▸ **Work to complete**: Please set down all of the data below verbatim.

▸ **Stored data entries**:
--- START ---

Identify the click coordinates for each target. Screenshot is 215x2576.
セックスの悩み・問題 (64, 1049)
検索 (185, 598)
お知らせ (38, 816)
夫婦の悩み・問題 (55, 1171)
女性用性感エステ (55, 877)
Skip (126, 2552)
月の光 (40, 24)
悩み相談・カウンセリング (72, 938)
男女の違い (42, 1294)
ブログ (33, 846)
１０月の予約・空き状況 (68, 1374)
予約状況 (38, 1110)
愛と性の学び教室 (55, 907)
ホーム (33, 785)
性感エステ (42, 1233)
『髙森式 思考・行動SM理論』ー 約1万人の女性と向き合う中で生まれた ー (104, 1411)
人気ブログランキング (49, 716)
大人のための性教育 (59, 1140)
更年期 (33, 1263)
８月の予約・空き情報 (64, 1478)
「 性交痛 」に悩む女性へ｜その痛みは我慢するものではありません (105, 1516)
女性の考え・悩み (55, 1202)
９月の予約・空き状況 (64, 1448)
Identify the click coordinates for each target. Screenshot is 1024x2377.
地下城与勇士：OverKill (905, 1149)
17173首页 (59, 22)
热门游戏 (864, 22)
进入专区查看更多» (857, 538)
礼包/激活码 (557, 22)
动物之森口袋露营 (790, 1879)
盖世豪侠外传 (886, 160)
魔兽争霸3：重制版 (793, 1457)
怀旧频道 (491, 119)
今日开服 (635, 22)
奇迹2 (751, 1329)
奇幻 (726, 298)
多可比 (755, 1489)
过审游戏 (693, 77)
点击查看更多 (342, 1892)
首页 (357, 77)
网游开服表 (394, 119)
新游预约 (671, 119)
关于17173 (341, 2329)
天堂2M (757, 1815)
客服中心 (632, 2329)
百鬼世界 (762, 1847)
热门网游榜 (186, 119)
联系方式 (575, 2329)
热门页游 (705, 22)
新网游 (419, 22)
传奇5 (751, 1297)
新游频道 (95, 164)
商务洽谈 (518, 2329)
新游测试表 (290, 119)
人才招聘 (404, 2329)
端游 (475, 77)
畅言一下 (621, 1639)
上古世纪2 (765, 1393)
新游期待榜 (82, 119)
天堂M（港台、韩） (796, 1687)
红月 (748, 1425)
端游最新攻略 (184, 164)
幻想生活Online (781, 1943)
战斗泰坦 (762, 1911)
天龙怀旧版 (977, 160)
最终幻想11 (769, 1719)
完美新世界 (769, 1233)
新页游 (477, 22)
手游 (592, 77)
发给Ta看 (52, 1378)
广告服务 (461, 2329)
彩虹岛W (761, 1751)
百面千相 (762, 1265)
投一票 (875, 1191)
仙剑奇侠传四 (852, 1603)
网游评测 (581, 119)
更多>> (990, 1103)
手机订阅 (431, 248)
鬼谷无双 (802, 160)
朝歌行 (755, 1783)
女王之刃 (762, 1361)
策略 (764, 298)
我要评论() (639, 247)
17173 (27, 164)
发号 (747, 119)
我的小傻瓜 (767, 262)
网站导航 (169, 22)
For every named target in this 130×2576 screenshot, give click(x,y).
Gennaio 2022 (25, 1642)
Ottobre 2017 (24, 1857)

--- END ---

▸ **Solved problem**:
Identify the click coordinates for each target. Screenshot is 215x2576.
セックスの悩み・問題 (64, 1049)
検索 (185, 598)
お知らせ (38, 816)
夫婦の悩み・問題 (55, 1171)
女性用性感エステ (55, 877)
Skip (126, 2552)
月の光 (40, 24)
悩み相談・カウンセリング (72, 938)
男女の違い (42, 1294)
ブログ (33, 846)
１０月の予約・空き状況 (68, 1374)
予約状況 (38, 1110)
愛と性の学び教室 (55, 907)
ホーム (33, 785)
性感エステ (42, 1233)
『髙森式 思考・行動SM理論』ー 約1万人の女性と向き合う中で生まれた ー (104, 1411)
人気ブログランキング (49, 716)
大人のための性教育 (59, 1140)
更年期 (33, 1263)
８月の予約・空き情報 (64, 1478)
「 性交痛 」に悩む女性へ｜その痛みは我慢するものではありません (105, 1516)
女性の考え・悩み (55, 1202)
９月の予約・空き状況 (64, 1448)
Identify the click coordinates for each target. Screenshot is 1024x2377.
地下城与勇士：OverKill (905, 1149)
17173首页 (59, 22)
热门游戏 (864, 22)
进入专区查看更多» (857, 538)
礼包/激活码 (557, 22)
动物之森口袋露营 (790, 1879)
盖世豪侠外传 (886, 160)
魔兽争霸3：重制版 (793, 1457)
怀旧频道 (491, 119)
今日开服 (635, 22)
奇迹2 (751, 1329)
奇幻 (726, 298)
多可比 (755, 1489)
过审游戏 (693, 77)
点击查看更多 (342, 1892)
首页 (357, 77)
网游开服表 (394, 119)
新游预约 (671, 119)
关于17173 (341, 2329)
天堂2M (757, 1815)
客服中心 (632, 2329)
百鬼世界 (762, 1847)
热门网游榜 (186, 119)
联系方式 (575, 2329)
热门页游 (705, 22)
新网游 (419, 22)
传奇5 (751, 1297)
新游频道 (95, 164)
商务洽谈 (518, 2329)
新游测试表 (290, 119)
人才招聘 (404, 2329)
端游 (475, 77)
畅言一下 (621, 1639)
上古世纪2 (765, 1393)
新游期待榜 (82, 119)
天堂M（港台、韩） (796, 1687)
红月 (748, 1425)
端游最新攻略 (184, 164)
幻想生活Online (781, 1943)
战斗泰坦 (762, 1911)
天龙怀旧版 (977, 160)
最终幻想11 (769, 1719)
完美新世界 (769, 1233)
新页游 (477, 22)
手游 (592, 77)
发给Ta看 (52, 1378)
广告服务 (461, 2329)
彩虹岛W (761, 1751)
百面千相 (762, 1265)
投一票 (875, 1191)
仙剑奇侠传四 (852, 1603)
网游评测 (581, 119)
更多>> (990, 1103)
手机订阅 (431, 248)
鬼谷无双 (802, 160)
朝歌行 (755, 1783)
女王之刃 (762, 1361)
策略 (764, 298)
我要评论() (639, 247)
17173 (27, 164)
发号 (747, 119)
我的小傻瓜 (767, 262)
网站导航 (169, 22)
For every named target in this 130×2576 screenshot, give click(x,y).
Gennaio 2022 (25, 1642)
Ottobre 2017 (24, 1857)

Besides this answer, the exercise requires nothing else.